◆ **Given request**
Copy out every one of the items below word for word.

(Records)
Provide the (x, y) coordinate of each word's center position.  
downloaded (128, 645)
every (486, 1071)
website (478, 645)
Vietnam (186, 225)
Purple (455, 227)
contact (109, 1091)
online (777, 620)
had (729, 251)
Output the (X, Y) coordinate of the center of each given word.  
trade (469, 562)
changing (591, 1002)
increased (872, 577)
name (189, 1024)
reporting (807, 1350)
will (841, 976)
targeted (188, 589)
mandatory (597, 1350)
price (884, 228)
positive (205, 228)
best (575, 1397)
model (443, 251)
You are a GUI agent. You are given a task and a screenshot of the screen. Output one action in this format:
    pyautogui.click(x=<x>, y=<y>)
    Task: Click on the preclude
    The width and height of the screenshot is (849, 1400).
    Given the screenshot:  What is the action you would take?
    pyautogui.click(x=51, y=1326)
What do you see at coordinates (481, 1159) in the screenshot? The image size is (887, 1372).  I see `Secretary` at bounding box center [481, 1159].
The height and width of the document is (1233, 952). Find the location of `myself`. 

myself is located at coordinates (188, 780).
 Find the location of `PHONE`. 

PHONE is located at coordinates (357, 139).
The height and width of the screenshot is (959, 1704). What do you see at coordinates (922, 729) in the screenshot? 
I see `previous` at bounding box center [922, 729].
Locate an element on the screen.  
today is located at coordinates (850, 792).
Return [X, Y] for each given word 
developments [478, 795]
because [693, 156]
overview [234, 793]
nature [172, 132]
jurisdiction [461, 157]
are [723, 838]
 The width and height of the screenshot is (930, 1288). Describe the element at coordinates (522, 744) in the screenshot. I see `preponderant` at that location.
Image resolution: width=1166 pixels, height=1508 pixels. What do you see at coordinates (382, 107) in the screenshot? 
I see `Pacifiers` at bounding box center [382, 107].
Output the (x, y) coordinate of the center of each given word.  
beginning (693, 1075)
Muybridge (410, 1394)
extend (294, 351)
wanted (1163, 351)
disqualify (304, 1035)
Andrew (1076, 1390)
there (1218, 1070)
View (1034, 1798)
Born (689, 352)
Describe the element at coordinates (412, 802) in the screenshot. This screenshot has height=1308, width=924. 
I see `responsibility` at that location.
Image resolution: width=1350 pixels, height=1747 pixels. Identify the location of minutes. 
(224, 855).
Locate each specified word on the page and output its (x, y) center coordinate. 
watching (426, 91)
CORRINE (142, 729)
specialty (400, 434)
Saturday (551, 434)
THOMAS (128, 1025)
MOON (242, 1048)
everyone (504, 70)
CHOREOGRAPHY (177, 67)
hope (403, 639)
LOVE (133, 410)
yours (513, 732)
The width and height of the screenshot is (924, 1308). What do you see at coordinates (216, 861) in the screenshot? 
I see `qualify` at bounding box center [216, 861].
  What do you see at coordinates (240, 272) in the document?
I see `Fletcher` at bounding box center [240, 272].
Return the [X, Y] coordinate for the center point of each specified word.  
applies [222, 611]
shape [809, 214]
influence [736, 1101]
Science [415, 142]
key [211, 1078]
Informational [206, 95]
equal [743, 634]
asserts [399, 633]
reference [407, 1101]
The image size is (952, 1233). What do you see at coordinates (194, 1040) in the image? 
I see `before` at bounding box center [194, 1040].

◆ **Solution to this task**
Provide the (x, y) coordinate of each word's center position.  
downloaded (128, 645)
every (486, 1071)
website (478, 645)
Vietnam (186, 225)
Purple (455, 227)
contact (109, 1091)
online (777, 620)
had (729, 251)
Output the (X, Y) coordinate of the center of each given word.  
trade (469, 562)
changing (591, 1002)
increased (872, 577)
name (189, 1024)
reporting (807, 1350)
will (841, 976)
targeted (188, 589)
mandatory (597, 1350)
price (884, 228)
positive (205, 228)
best (575, 1397)
model (443, 251)
You are a GUI agent. You are given a task and a screenshot of the screen. Output one action in this format:
    pyautogui.click(x=<x>, y=<y>)
    Task: Click on the preclude
    The width and height of the screenshot is (849, 1400).
    Given the screenshot:  What is the action you would take?
    pyautogui.click(x=51, y=1326)
What do you see at coordinates (481, 1159) in the screenshot? The image size is (887, 1372).  I see `Secretary` at bounding box center [481, 1159].
The height and width of the document is (1233, 952). Find the location of `myself`. 

myself is located at coordinates (188, 780).
 Find the location of `PHONE`. 

PHONE is located at coordinates (357, 139).
The height and width of the screenshot is (959, 1704). What do you see at coordinates (922, 729) in the screenshot? 
I see `previous` at bounding box center [922, 729].
Locate an element on the screen.  
today is located at coordinates (850, 792).
Return [X, Y] for each given word 
developments [478, 795]
because [693, 156]
overview [234, 793]
nature [172, 132]
jurisdiction [461, 157]
are [723, 838]
 The width and height of the screenshot is (930, 1288). Describe the element at coordinates (522, 744) in the screenshot. I see `preponderant` at that location.
Image resolution: width=1166 pixels, height=1508 pixels. What do you see at coordinates (382, 107) in the screenshot? 
I see `Pacifiers` at bounding box center [382, 107].
Output the (x, y) coordinate of the center of each given word.  
beginning (693, 1075)
Muybridge (410, 1394)
extend (294, 351)
wanted (1163, 351)
disqualify (304, 1035)
Andrew (1076, 1390)
there (1218, 1070)
View (1034, 1798)
Born (689, 352)
Describe the element at coordinates (412, 802) in the screenshot. This screenshot has height=1308, width=924. 
I see `responsibility` at that location.
Image resolution: width=1350 pixels, height=1747 pixels. Identify the location of minutes. 
(224, 855).
Locate each specified word on the page and output its (x, y) center coordinate. 
watching (426, 91)
CORRINE (142, 729)
specialty (400, 434)
Saturday (551, 434)
THOMAS (128, 1025)
MOON (242, 1048)
everyone (504, 70)
CHOREOGRAPHY (177, 67)
hope (403, 639)
LOVE (133, 410)
yours (513, 732)
The width and height of the screenshot is (924, 1308). What do you see at coordinates (216, 861) in the screenshot? 
I see `qualify` at bounding box center [216, 861].
  What do you see at coordinates (240, 272) in the document?
I see `Fletcher` at bounding box center [240, 272].
Return the [X, Y] coordinate for the center point of each specified word.  
applies [222, 611]
shape [809, 214]
influence [736, 1101]
Science [415, 142]
key [211, 1078]
Informational [206, 95]
equal [743, 634]
asserts [399, 633]
reference [407, 1101]
The image size is (952, 1233). What do you see at coordinates (194, 1040) in the image? 
I see `before` at bounding box center [194, 1040].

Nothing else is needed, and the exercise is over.